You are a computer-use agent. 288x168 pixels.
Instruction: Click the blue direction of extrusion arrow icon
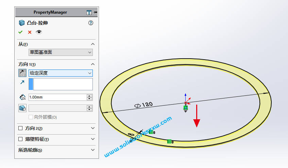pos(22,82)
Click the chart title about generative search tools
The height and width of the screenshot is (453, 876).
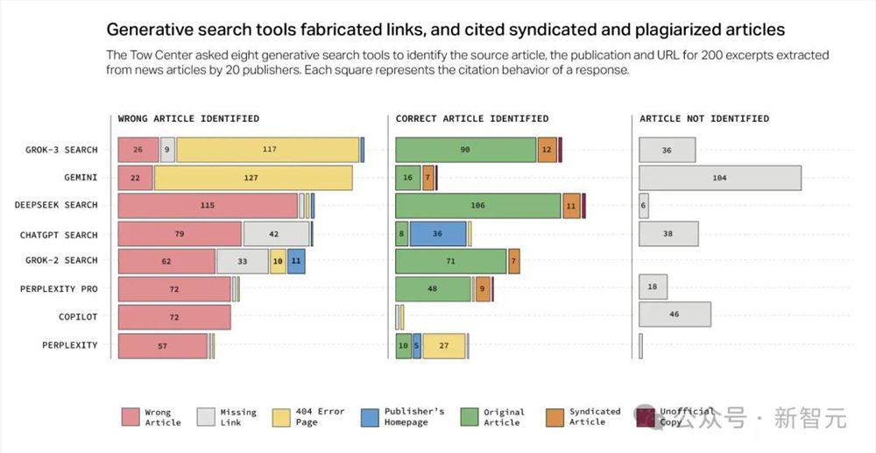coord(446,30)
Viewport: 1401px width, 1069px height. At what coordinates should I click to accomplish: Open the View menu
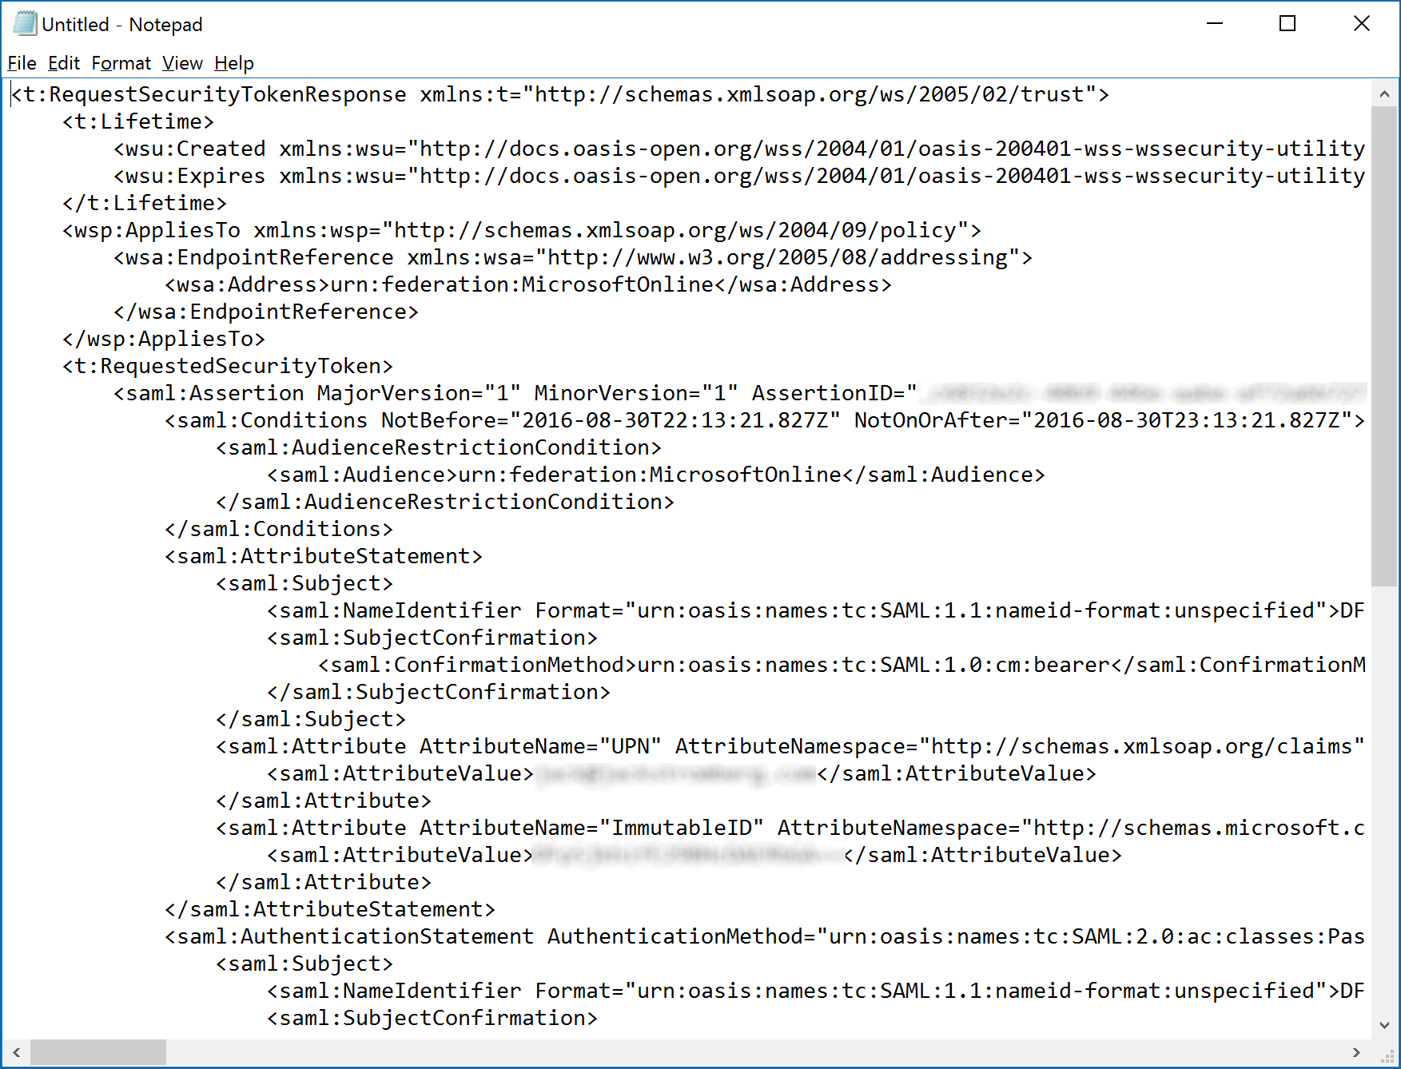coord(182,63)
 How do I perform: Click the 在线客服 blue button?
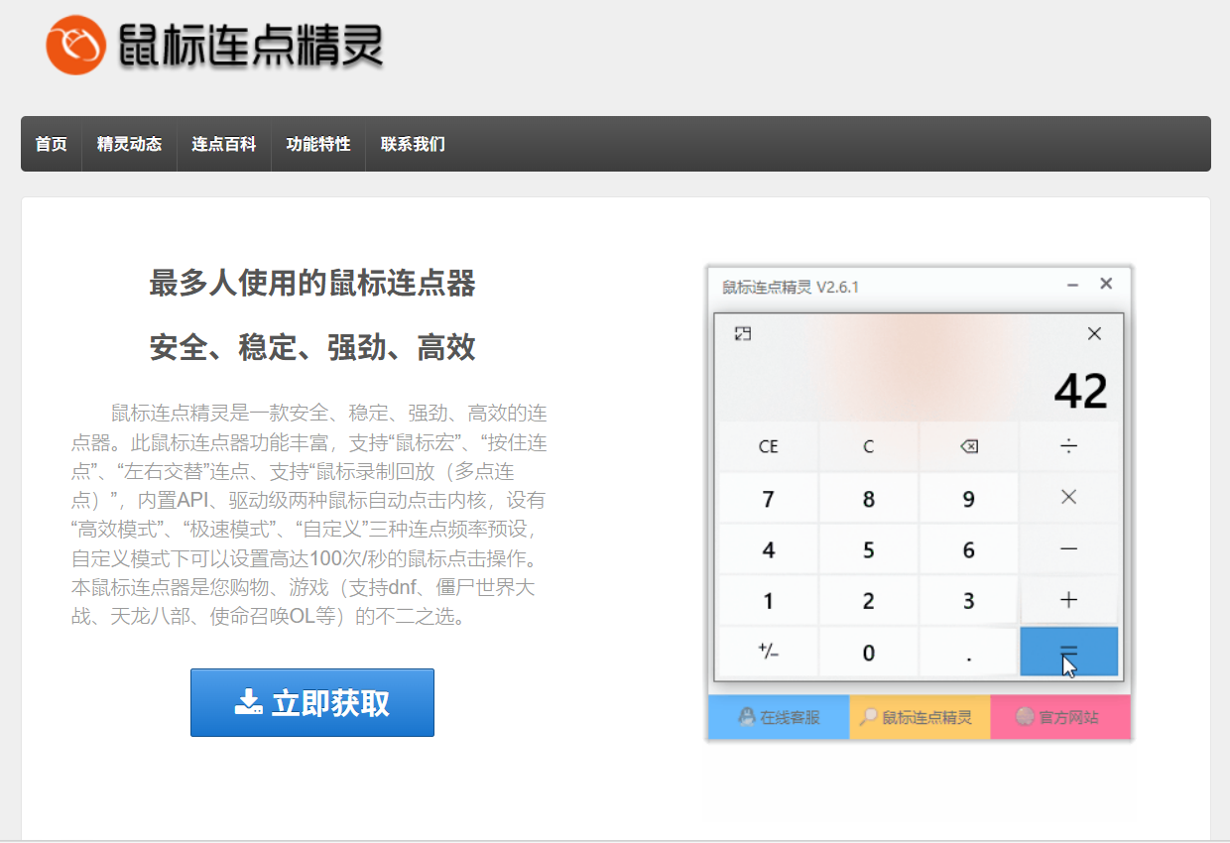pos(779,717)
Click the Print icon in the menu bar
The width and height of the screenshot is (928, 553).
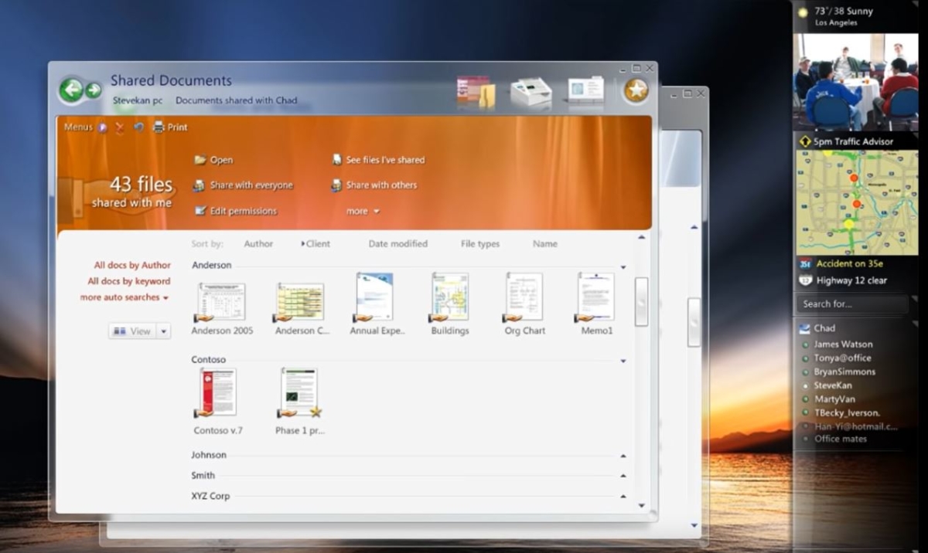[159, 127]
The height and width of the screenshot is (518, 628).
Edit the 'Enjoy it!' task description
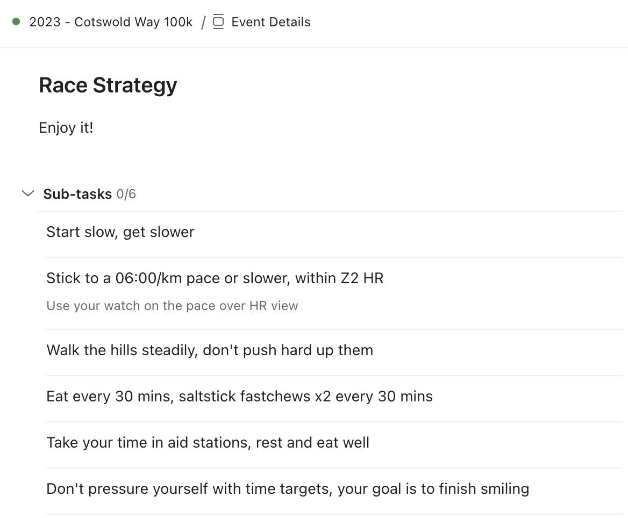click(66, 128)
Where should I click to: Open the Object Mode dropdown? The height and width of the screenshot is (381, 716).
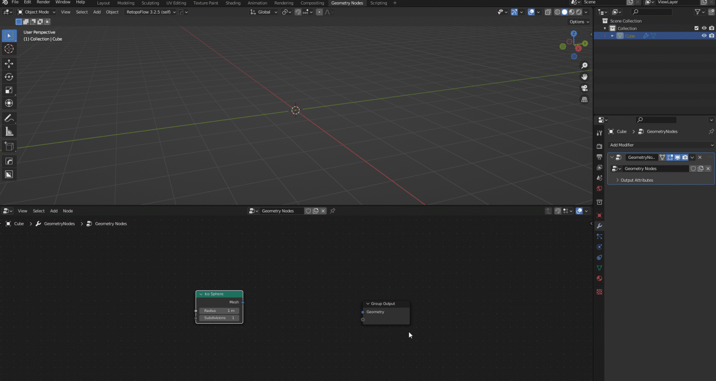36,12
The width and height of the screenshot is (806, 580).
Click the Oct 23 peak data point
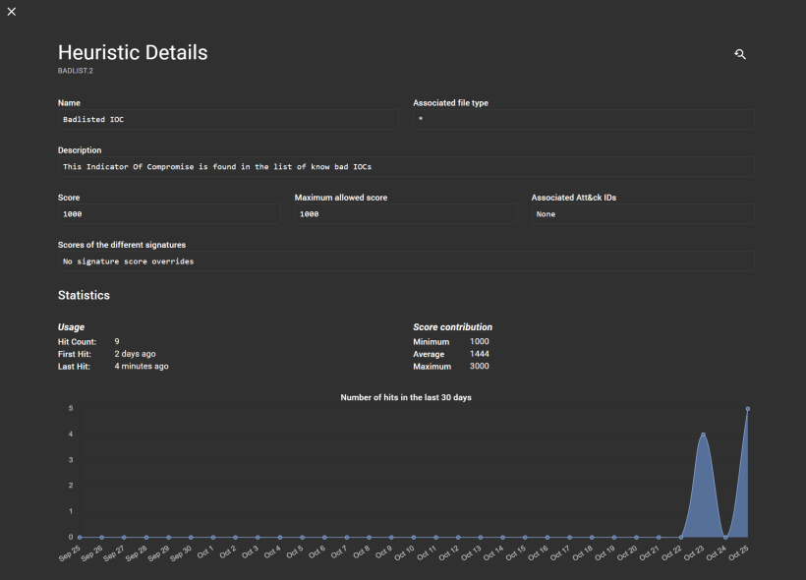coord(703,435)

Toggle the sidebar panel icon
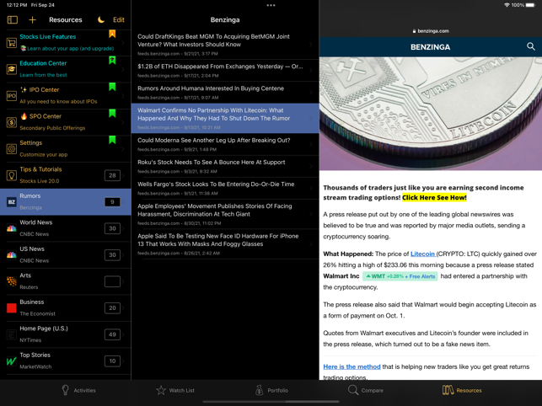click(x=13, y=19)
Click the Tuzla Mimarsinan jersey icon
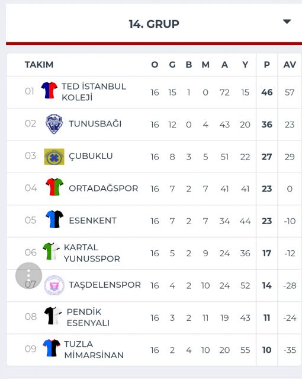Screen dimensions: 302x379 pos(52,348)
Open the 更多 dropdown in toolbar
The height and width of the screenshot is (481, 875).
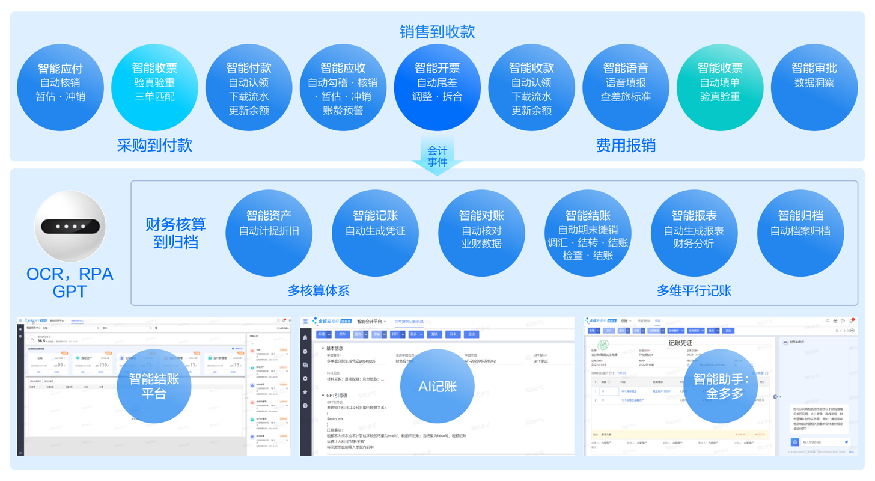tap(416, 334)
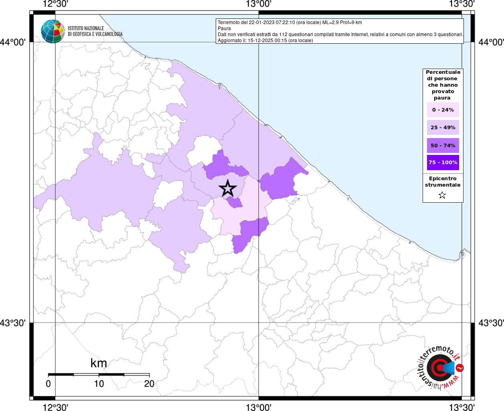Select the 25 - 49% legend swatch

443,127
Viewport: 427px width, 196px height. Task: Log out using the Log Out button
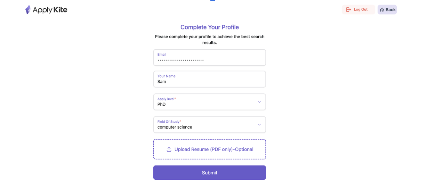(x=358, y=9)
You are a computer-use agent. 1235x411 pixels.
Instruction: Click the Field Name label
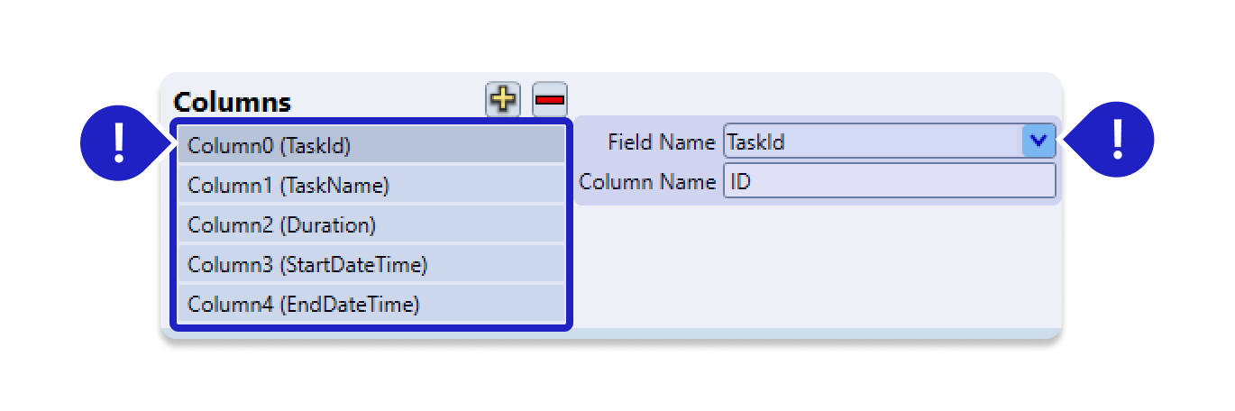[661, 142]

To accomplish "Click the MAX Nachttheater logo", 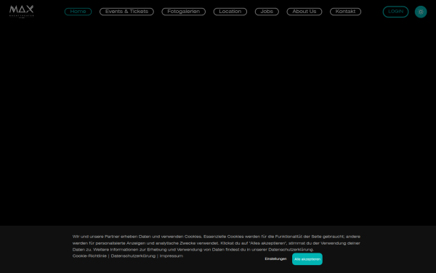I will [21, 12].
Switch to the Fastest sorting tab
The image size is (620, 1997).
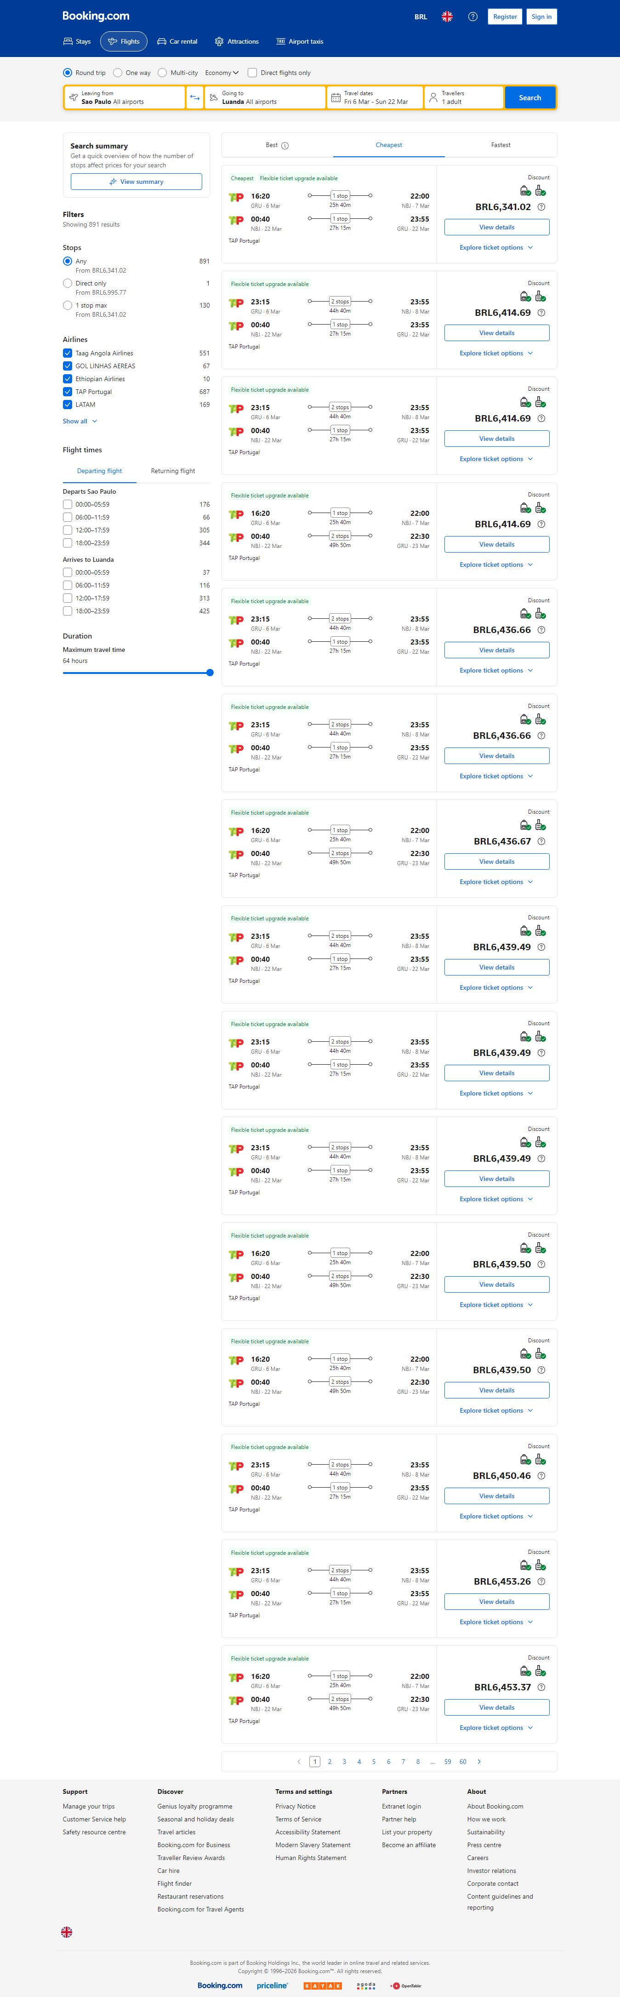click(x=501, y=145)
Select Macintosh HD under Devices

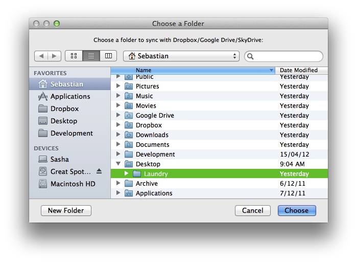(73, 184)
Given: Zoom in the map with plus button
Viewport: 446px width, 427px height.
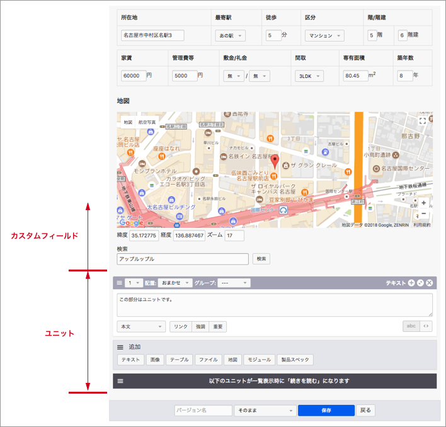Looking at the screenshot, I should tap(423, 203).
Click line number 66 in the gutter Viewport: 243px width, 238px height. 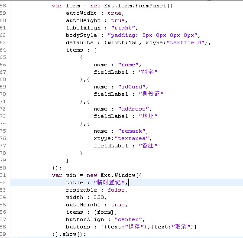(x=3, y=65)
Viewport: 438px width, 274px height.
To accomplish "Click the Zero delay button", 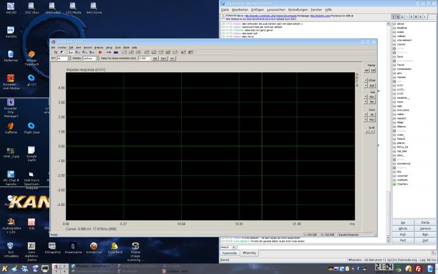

Work item: Working through the data above, find every line holding "computer" and copy it.

Problem solution:
You are a computer-use agent. 288x168 pixels.
You are a computer-use agent. 1235x411 pixels.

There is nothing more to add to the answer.